• _RECORDS SUPPLIED_
■ ■ ■ ■ ■ ■ ■

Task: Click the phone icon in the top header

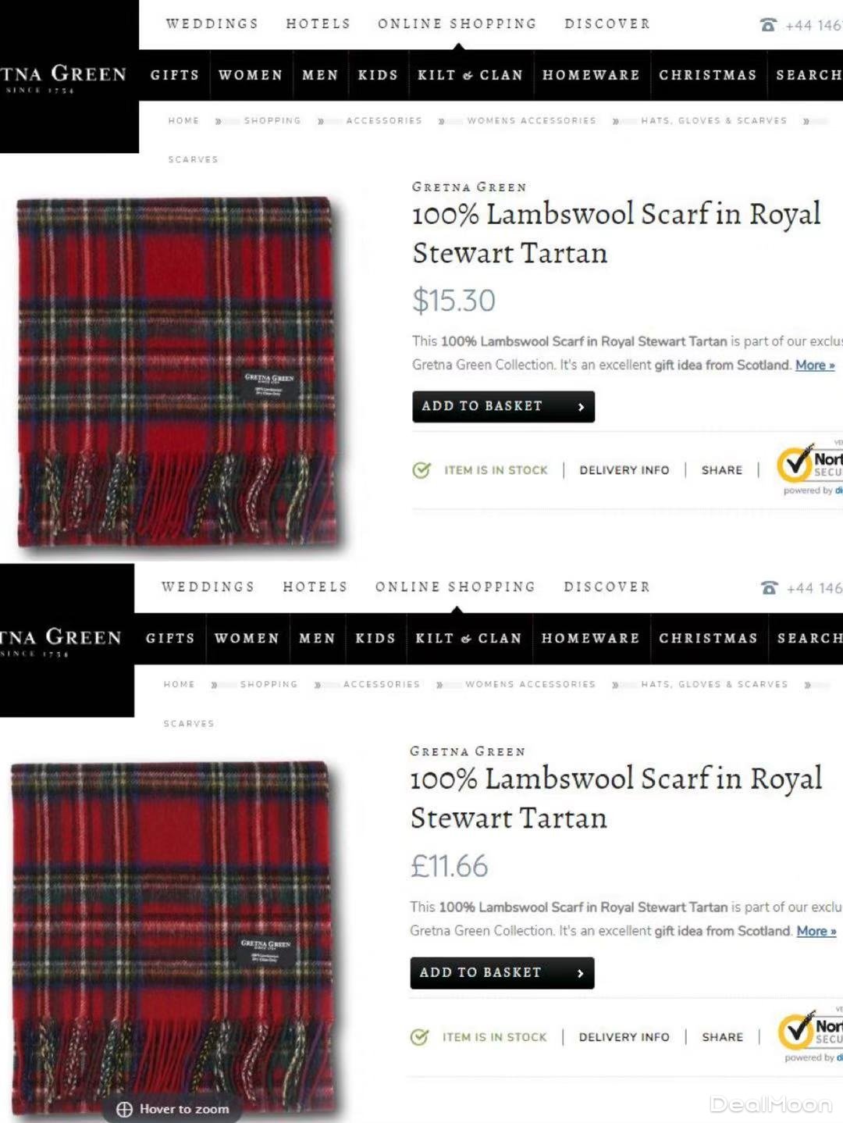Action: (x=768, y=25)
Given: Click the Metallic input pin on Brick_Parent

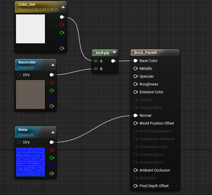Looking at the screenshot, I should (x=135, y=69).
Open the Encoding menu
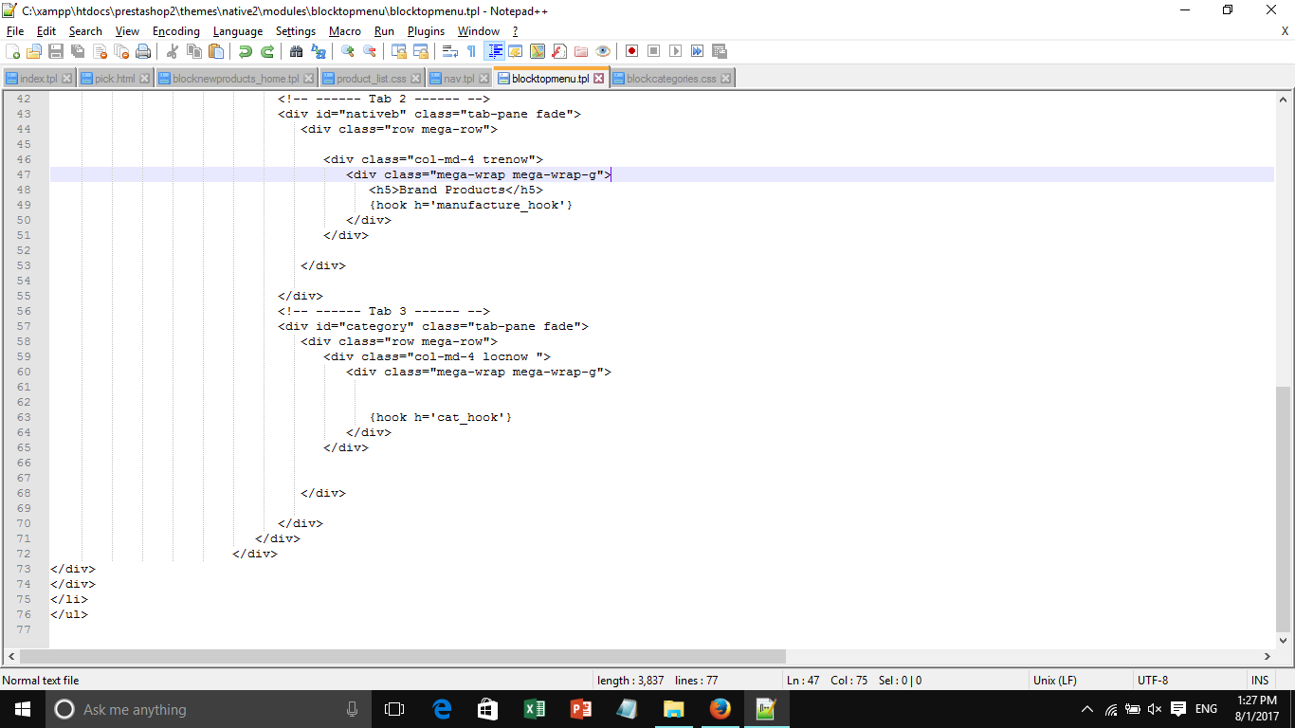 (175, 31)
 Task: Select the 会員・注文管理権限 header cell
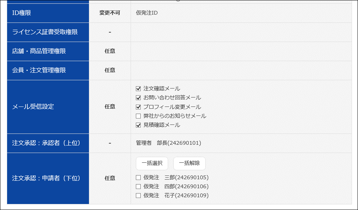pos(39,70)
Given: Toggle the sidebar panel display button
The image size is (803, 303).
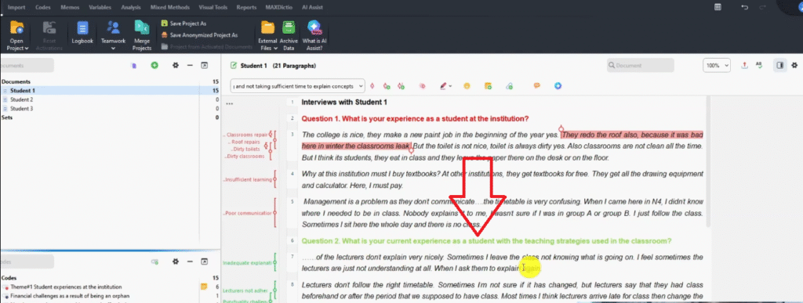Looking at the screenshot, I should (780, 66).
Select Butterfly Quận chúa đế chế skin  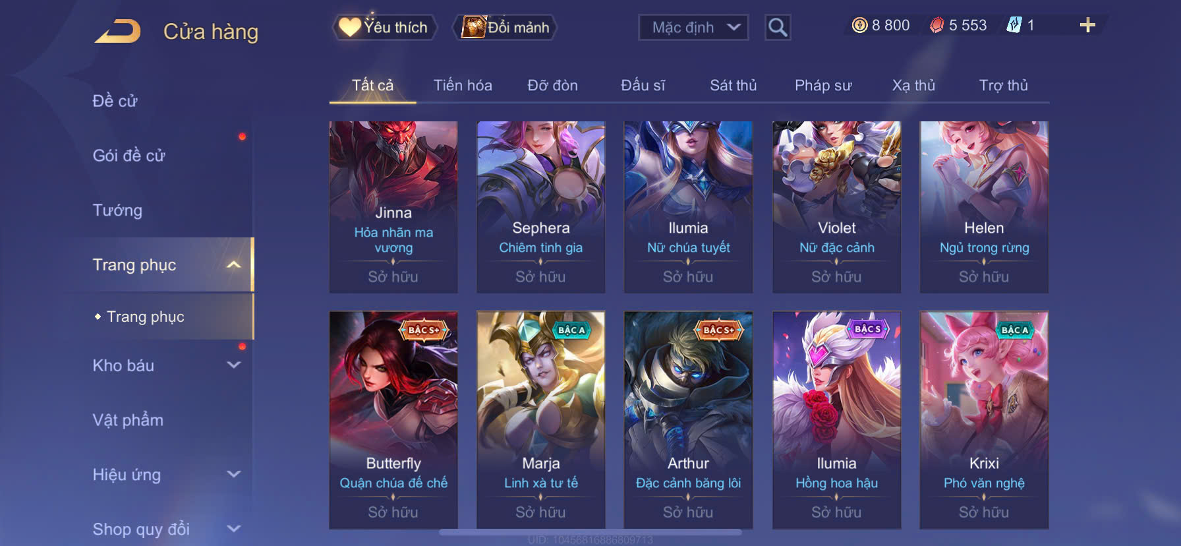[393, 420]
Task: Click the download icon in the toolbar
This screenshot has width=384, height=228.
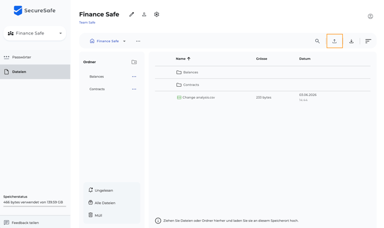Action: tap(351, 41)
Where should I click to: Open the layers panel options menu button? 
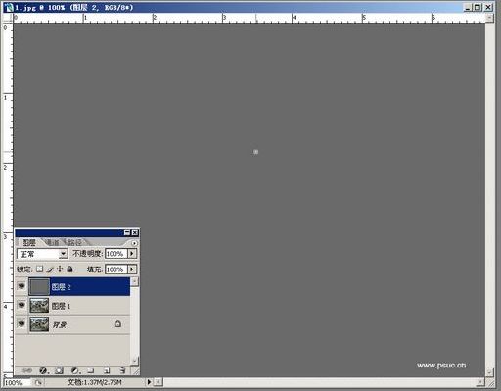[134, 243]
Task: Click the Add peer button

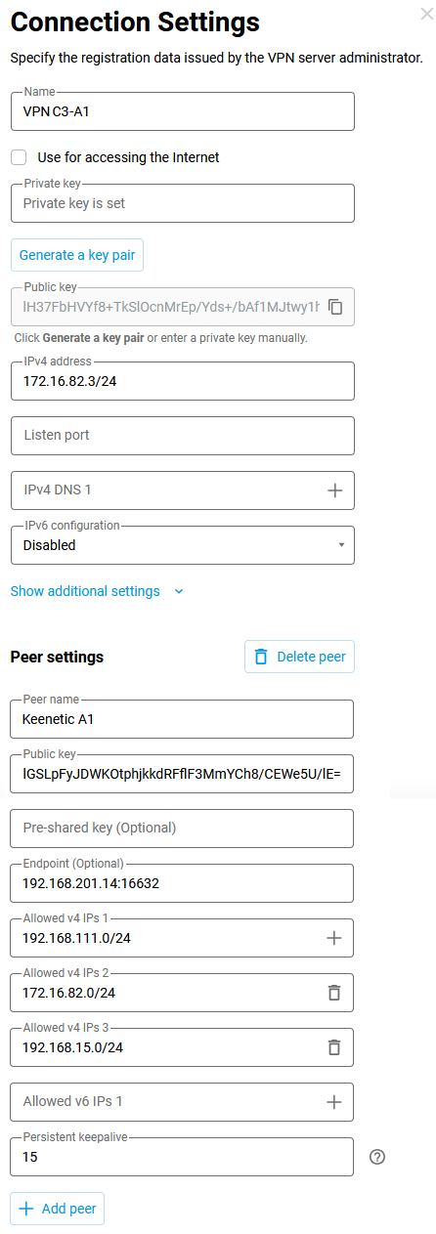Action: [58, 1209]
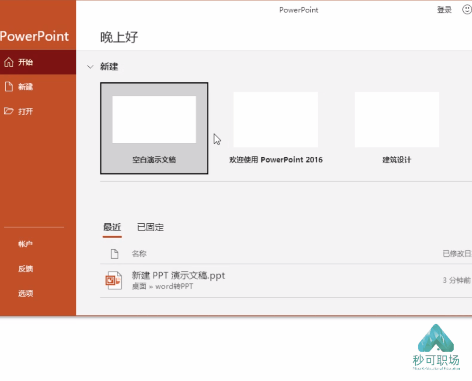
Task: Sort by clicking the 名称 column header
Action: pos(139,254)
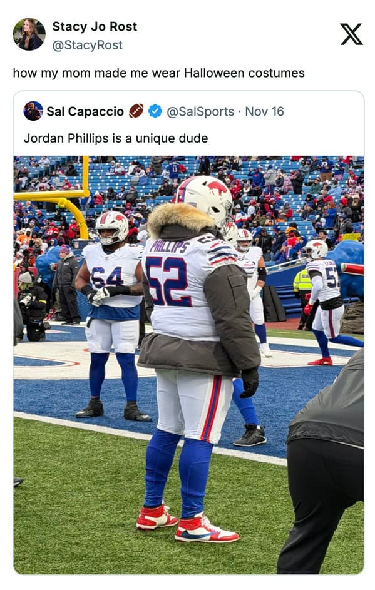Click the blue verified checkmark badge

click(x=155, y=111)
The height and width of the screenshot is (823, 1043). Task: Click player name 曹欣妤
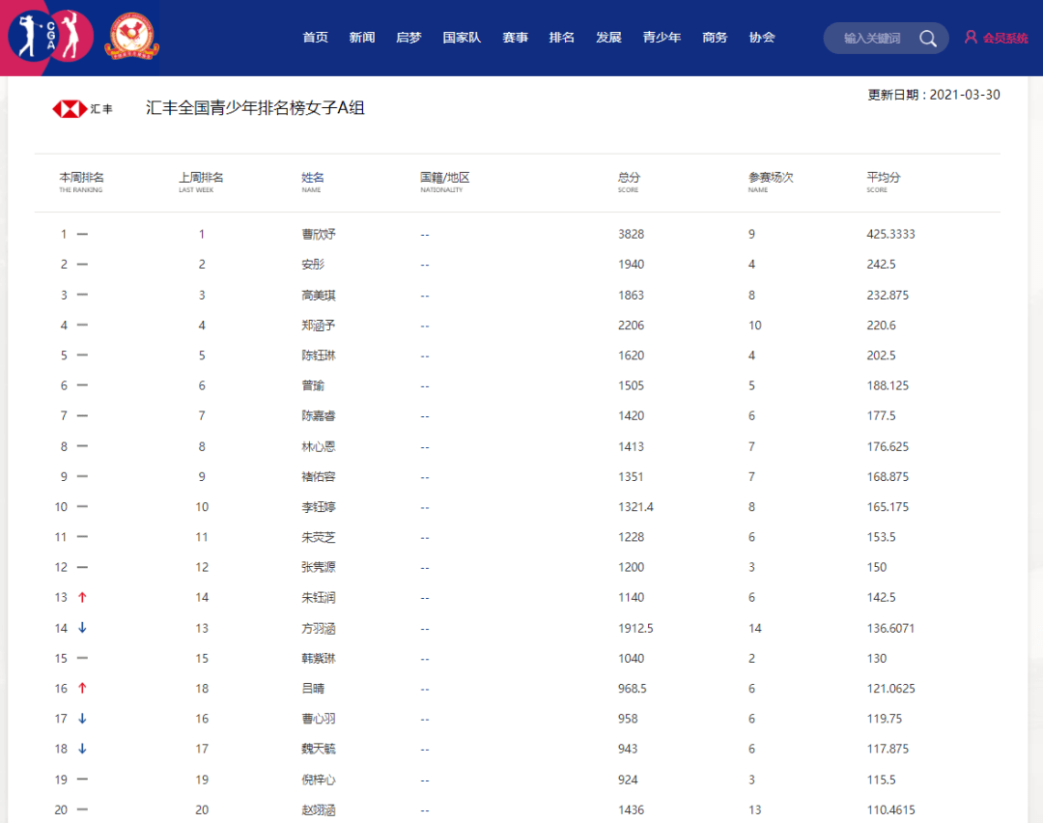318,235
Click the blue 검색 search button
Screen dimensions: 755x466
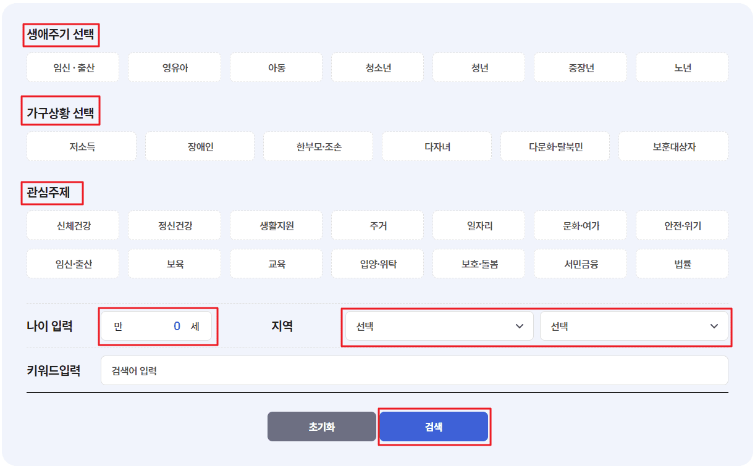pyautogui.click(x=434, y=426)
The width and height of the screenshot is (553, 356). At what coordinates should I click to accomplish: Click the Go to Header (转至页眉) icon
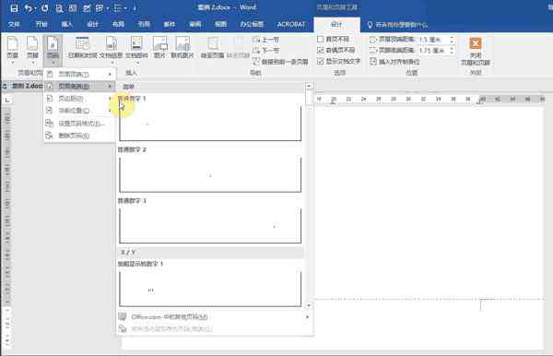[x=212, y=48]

■ ■ ■ ■ ■ ■ ■

• _TASK ITEM_
The expected output is every line from the line where "The height and" appears to the final line of the material, unchanged and with no pictures.

• _ANSWER BELOW_
The height and width of the screenshot is (823, 1043). Task: Click player name 曹欣妤
318,235
Click the blue 검색 search button
Screen dimensions: 755x466
pyautogui.click(x=434, y=426)
The width and height of the screenshot is (553, 356). At what coordinates should I click to accomplish: Click the Go to Header (转至页眉) icon
[x=212, y=48]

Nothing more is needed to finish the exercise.